◆ **WHAT IS NEEDED**
Each line shown below should be copied exactly.

◆ **EXERCISE DATA**
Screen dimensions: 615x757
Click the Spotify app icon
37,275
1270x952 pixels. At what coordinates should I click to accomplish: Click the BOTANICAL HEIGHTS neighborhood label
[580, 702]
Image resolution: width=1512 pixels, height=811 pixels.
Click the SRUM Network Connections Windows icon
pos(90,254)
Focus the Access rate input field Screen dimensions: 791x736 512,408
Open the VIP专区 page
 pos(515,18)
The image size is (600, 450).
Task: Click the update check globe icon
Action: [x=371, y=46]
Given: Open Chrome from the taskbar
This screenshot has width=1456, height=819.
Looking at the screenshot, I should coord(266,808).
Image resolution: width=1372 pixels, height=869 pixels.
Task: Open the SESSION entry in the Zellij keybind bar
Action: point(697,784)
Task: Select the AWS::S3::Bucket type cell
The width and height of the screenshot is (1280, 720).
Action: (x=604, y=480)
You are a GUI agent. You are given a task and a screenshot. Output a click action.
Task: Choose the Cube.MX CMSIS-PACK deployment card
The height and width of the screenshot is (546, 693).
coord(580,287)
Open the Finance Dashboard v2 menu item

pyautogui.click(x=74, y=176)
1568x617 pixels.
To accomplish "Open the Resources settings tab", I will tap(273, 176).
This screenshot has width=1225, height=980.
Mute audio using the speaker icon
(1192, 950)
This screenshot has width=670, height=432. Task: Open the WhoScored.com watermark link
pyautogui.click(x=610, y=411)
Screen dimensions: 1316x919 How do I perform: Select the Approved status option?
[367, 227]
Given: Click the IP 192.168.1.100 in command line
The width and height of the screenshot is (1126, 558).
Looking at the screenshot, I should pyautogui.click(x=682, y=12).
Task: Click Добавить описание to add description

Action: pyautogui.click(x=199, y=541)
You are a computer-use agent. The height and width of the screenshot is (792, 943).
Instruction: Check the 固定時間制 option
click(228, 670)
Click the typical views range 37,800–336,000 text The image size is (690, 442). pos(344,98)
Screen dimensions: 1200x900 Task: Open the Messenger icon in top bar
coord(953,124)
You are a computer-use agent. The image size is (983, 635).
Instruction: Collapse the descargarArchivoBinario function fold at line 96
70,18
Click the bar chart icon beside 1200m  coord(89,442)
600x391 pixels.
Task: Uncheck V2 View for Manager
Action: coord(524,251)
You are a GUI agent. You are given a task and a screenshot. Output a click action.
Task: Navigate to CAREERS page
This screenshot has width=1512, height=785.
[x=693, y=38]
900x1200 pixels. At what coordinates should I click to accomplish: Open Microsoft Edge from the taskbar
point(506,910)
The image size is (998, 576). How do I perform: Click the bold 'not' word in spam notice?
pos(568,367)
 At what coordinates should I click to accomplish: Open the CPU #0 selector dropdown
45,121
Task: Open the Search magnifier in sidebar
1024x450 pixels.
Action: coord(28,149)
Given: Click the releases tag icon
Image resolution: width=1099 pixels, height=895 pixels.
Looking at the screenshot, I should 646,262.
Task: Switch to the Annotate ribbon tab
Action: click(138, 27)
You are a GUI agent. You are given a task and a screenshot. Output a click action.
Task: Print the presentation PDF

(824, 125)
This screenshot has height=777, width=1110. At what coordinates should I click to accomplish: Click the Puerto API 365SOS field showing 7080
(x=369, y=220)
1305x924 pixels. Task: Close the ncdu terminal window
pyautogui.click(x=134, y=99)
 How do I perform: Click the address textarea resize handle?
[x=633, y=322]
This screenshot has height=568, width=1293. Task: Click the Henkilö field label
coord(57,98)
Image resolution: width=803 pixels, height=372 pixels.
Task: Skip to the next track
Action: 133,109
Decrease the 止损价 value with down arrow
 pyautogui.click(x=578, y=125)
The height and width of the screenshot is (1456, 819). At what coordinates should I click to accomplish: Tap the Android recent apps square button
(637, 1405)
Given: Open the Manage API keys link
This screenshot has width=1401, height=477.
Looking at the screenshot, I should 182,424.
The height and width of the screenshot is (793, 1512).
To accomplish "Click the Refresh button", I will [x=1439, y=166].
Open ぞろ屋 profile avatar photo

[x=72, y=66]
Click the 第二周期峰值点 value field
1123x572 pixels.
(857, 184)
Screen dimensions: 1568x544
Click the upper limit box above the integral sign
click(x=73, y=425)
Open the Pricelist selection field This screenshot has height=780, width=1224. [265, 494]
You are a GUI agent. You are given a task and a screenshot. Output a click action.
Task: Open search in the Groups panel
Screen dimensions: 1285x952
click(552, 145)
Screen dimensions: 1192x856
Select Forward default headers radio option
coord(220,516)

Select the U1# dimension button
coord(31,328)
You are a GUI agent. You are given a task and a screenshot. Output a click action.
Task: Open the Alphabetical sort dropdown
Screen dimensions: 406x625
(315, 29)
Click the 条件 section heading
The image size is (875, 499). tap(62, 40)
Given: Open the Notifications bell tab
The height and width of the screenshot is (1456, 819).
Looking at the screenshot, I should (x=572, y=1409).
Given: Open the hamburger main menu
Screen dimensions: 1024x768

◆ **SOLUTION TO THIS TASK**
Screen dimensions: 615x757
Click the Spotify app icon
37,275
1270x952 pixels. At what coordinates should I click to accomplish: Click the BOTANICAL HEIGHTS neighborhood label
[580, 702]
Image resolution: width=1512 pixels, height=811 pixels.
Click the SRUM Network Connections Windows icon
pos(90,254)
Focus the Access rate input field Screen dimensions: 791x736 512,408
Open the VIP专区 page
 pos(515,18)
The image size is (600, 450).
Task: Click the update check globe icon
Action: [x=371, y=46]
Given: Open Chrome from the taskbar
This screenshot has width=1456, height=819.
Looking at the screenshot, I should coord(266,808).
Image resolution: width=1372 pixels, height=869 pixels.
Task: Open the SESSION entry in the Zellij keybind bar
Action: point(697,784)
Task: Select the AWS::S3::Bucket type cell
The width and height of the screenshot is (1280, 720).
Action: (x=604, y=480)
You are a GUI agent. You are given a task and a screenshot. Output a click action.
Task: Choose the Cube.MX CMSIS-PACK deployment card
The height and width of the screenshot is (546, 693).
coord(580,287)
Open the Finance Dashboard v2 menu item

pyautogui.click(x=74, y=176)
1568x617 pixels.
To accomplish "Open the Resources settings tab", I will tap(273, 176).
This screenshot has width=1225, height=980.
Mute audio using the speaker icon
(1192, 950)
This screenshot has width=670, height=432. Task: Open the WhoScored.com watermark link
pyautogui.click(x=610, y=411)
Screen dimensions: 1316x919 How do I perform: Select the Approved status option?
[367, 227]
Given: Click the IP 192.168.1.100 in command line
The width and height of the screenshot is (1126, 558).
Looking at the screenshot, I should pyautogui.click(x=682, y=12).
Task: Click Добавить описание to add description

Action: pyautogui.click(x=199, y=541)
You are a computer-use agent. The height and width of the screenshot is (792, 943).
Instruction: Check the 固定時間制 option
click(228, 670)
Click the typical views range 37,800–336,000 text The image size is (690, 442). pos(344,98)
Screen dimensions: 1200x900 Task: Open the Messenger icon in top bar
coord(953,124)
You are a computer-use agent. The image size is (983, 635).
Instruction: Collapse the descargarArchivoBinario function fold at line 96
70,18
Click the bar chart icon beside 1200m  coord(89,442)
600x391 pixels.
Task: Uncheck V2 View for Manager
Action: coord(524,251)
You are a GUI agent. You are given a task and a screenshot. Output a click action.
Task: Navigate to CAREERS page
This screenshot has width=1512, height=785.
[x=693, y=38]
900x1200 pixels. At what coordinates should I click to accomplish: Open Microsoft Edge from the taskbar
point(506,910)
The image size is (998, 576). How do I perform: Click the bold 'not' word in spam notice?
pos(568,367)
 At what coordinates should I click to accomplish: Open the CPU #0 selector dropdown
45,121
Task: Open the Search magnifier in sidebar
1024x450 pixels.
Action: coord(28,149)
Given: Click the releases tag icon
Image resolution: width=1099 pixels, height=895 pixels.
Looking at the screenshot, I should 646,262.
Task: Switch to the Annotate ribbon tab
Action: click(138, 27)
You are a GUI agent. You are given a task and a screenshot. Output a click action.
Task: Print the presentation PDF

(824, 125)
This screenshot has height=777, width=1110. At what coordinates should I click to accomplish: Click the Puerto API 365SOS field showing 7080
(x=369, y=220)
1305x924 pixels. Task: Close the ncdu terminal window
pyautogui.click(x=134, y=99)
 How do I perform: Click the address textarea resize handle?
[x=633, y=322]
This screenshot has height=568, width=1293. Task: Click the Henkilö field label
coord(57,98)
Image resolution: width=803 pixels, height=372 pixels.
Task: Skip to the next track
Action: 133,109
Decrease the 止损价 value with down arrow
 pyautogui.click(x=578, y=125)
The height and width of the screenshot is (1456, 819). At what coordinates should I click to accomplish: Tap the Android recent apps square button
(637, 1405)
Given: Open the Manage API keys link
This screenshot has width=1401, height=477.
Looking at the screenshot, I should 182,424.
The height and width of the screenshot is (793, 1512).
To accomplish "Click the Refresh button", I will [x=1439, y=166].
Open ぞろ屋 profile avatar photo

[x=72, y=66]
Click the 第二周期峰值点 value field
1123x572 pixels.
(857, 184)
Screen dimensions: 1568x544
Click the upper limit box above the integral sign
click(x=73, y=425)
Open the Pricelist selection field This screenshot has height=780, width=1224. [265, 494]
You are a GUI agent. You are given a task and a screenshot. Output a click action.
Task: Open search in the Groups panel
Screen dimensions: 1285x952
click(552, 145)
Screen dimensions: 1192x856
Select Forward default headers radio option
coord(220,516)

Select the U1# dimension button
coord(31,328)
You are a GUI agent. You are given a task and a screenshot. Output a click action.
Task: Open the Alphabetical sort dropdown
Screen dimensions: 406x625
(315, 29)
Click the 条件 section heading
The image size is (875, 499). tap(62, 40)
Given: Open the Notifications bell tab
The height and width of the screenshot is (1456, 819).
Looking at the screenshot, I should (x=572, y=1409).
Given: Open the hamburger main menu
Screen dimensions: 1024x768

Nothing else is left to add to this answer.